The patient subsequently underwent an unsuccessful bone marrow transplant, and died 3 months after the initial presentation. Postmortem examination of the orbital biopsy was not performed.
Although uveitis is commonly reported in children with relapsing acute leukaemias, it rarely is the first presentation of AML.4 5 Leukaemic retinopathy, including haemorrhages, cotton wool spots, and retinovascular abnormalities are the most common ocular manifestations in patients with AML.1-4 Anterior segment and vitreous findings are rarely described in these patients. In a prospective study of 56 patients with AML, 53% of the patients had ocular manifestations at the time of diagnosis, but none had anterior segment or vitreous involvement.6
In our patient, the initial presentation with anterior iridocyclitis did not raise suspicion of malignancy. However, the recent medical history of anal and mouth abscesses in a previously healthy young man was suggestive of an immunocompromised host. The worsening of anterior chamber inflammation despite aggressive topical application of steroid was followed in several days by signs of rapid orbital involvement. Posterior segment involvement was not seen at the time of presentation because of a dense pupillary membrane, but was later documented on B-scan echography. The diagnosis of retinal vasculitis by the previous ophthalmologist most likely represented leukaemic retinopathy secondary to perivascular infiltration by the leukaemic cells. The orbital involvement in this patient may have been due to leukaemic infiltration, orbital haemorrhage, or orbital cellulitis. Although the diagnosis of leukaemic infiltrate was not immunohistochemically confirmed, the rapid response to irradiation, and the pattern of intraocular as well as retrobulbar involvement pointed towards this diagnosis.
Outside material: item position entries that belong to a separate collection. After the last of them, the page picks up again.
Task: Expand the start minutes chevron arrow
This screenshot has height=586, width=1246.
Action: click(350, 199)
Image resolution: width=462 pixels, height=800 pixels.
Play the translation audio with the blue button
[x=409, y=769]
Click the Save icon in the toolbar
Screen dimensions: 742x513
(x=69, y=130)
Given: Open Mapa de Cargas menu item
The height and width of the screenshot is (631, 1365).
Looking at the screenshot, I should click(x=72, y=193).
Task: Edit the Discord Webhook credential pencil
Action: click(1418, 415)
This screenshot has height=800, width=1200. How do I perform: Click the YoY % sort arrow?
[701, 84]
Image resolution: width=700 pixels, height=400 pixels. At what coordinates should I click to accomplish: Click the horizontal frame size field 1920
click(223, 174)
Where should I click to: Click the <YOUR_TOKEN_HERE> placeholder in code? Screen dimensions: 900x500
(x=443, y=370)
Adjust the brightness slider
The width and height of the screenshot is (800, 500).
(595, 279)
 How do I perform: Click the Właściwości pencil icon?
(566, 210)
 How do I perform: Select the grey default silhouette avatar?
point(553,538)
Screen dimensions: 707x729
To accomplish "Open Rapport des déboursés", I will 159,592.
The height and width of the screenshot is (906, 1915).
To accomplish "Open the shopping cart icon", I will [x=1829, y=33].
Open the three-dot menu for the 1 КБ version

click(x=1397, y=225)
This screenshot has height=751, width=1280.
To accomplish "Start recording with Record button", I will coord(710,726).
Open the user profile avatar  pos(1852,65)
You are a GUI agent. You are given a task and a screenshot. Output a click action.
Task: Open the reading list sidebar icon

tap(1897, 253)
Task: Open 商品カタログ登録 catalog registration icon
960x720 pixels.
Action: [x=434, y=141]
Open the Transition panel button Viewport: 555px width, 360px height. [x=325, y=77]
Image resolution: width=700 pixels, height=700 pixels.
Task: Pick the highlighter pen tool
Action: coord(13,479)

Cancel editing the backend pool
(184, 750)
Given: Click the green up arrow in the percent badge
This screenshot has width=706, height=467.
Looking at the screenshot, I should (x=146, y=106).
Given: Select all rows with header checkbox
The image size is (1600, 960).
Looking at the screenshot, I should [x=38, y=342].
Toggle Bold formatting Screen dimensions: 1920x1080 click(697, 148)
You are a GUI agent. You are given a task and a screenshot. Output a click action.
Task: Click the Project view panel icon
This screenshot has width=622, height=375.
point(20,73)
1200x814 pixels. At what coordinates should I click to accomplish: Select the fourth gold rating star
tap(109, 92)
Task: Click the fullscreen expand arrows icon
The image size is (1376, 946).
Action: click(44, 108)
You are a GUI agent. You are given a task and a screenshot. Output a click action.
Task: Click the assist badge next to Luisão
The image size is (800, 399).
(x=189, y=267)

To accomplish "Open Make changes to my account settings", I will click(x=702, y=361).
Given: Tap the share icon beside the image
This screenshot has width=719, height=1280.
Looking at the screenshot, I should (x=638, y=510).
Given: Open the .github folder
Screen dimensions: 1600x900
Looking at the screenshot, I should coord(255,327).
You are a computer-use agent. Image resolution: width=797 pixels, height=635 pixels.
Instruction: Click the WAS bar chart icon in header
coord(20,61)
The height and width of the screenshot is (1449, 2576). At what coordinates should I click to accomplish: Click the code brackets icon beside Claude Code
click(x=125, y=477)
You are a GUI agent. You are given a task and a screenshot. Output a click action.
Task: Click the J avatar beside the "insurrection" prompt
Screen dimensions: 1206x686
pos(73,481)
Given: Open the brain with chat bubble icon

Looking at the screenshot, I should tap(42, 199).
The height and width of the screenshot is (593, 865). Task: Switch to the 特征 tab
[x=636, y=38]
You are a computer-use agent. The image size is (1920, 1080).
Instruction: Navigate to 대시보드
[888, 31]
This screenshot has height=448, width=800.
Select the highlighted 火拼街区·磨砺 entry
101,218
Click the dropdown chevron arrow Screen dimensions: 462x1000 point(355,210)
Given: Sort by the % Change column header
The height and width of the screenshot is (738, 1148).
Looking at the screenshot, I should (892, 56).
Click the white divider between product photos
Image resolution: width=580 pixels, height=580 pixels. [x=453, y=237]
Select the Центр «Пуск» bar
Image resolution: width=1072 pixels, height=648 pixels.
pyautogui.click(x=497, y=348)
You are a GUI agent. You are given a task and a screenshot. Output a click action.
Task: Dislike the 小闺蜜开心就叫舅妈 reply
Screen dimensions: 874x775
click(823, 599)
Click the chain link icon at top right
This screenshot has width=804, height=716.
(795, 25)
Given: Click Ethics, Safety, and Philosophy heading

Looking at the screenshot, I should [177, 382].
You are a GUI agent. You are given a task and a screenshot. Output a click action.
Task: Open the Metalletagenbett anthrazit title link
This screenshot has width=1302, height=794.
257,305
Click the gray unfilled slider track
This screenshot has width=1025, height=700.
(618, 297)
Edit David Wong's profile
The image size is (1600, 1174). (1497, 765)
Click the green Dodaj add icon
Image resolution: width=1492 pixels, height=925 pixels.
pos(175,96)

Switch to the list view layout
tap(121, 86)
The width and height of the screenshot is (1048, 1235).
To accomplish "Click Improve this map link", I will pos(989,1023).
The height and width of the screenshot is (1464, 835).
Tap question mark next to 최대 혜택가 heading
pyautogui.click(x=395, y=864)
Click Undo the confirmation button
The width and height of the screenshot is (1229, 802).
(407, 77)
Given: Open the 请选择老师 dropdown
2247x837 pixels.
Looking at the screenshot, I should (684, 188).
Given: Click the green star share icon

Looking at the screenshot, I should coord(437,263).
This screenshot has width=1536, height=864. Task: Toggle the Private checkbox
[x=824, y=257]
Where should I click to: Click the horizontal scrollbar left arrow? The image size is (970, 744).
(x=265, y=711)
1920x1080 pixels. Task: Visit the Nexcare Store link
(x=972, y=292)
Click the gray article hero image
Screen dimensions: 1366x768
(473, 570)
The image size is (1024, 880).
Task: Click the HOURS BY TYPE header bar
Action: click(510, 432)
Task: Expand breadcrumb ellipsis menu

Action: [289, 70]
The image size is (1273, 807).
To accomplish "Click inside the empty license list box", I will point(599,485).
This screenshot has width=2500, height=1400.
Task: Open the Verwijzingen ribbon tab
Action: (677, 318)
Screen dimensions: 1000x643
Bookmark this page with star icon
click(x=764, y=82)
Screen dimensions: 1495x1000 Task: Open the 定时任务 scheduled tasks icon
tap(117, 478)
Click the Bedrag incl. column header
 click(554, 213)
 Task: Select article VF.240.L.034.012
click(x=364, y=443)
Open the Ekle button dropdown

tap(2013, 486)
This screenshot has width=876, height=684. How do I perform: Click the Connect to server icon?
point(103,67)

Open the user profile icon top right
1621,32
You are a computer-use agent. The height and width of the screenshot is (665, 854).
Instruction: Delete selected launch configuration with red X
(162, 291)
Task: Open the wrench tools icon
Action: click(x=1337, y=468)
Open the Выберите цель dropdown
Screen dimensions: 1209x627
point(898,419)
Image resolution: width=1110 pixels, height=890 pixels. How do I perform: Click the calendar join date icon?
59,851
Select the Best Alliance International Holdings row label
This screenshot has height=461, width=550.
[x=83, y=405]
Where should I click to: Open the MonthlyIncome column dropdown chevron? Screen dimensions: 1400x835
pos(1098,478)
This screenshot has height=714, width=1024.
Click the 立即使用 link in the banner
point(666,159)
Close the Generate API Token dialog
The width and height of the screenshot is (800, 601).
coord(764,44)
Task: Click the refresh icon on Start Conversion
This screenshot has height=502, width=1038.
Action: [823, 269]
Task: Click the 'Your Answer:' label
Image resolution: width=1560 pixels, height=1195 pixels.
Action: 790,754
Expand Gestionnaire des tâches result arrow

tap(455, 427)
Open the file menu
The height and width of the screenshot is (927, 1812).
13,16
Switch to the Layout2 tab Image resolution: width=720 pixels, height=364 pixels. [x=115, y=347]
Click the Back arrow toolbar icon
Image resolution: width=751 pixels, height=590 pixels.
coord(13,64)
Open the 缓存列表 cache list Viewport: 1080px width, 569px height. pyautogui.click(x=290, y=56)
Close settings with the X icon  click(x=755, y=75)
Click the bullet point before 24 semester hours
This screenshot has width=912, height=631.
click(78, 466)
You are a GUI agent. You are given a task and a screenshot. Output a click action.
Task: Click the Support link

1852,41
The delay in the diagnosis of acute myeloid leukaemia in our patient was minimised by the rapid progression of the disease, quickly leading to further investigations. However, the question arises whether an initial CBC should be performed on all patients with anterior iridocyclitis. In our institution, of 534 adult patients treated for uveitis over the past 3 years, five cases were secondary to intraocular tumours, and only the present case was associated with an acute leukaemia. This low incidence argues against the use of a CBC for screening of previously healthy adults with typical anterior uveitis. However, in cases of worsening inflammation despite frequent topical steroids a CBC with smear may be recommended.
Presented at the annual meeting of the Canadian Ophthalmological Society on 28 June 1998 in Calgary, Alberta.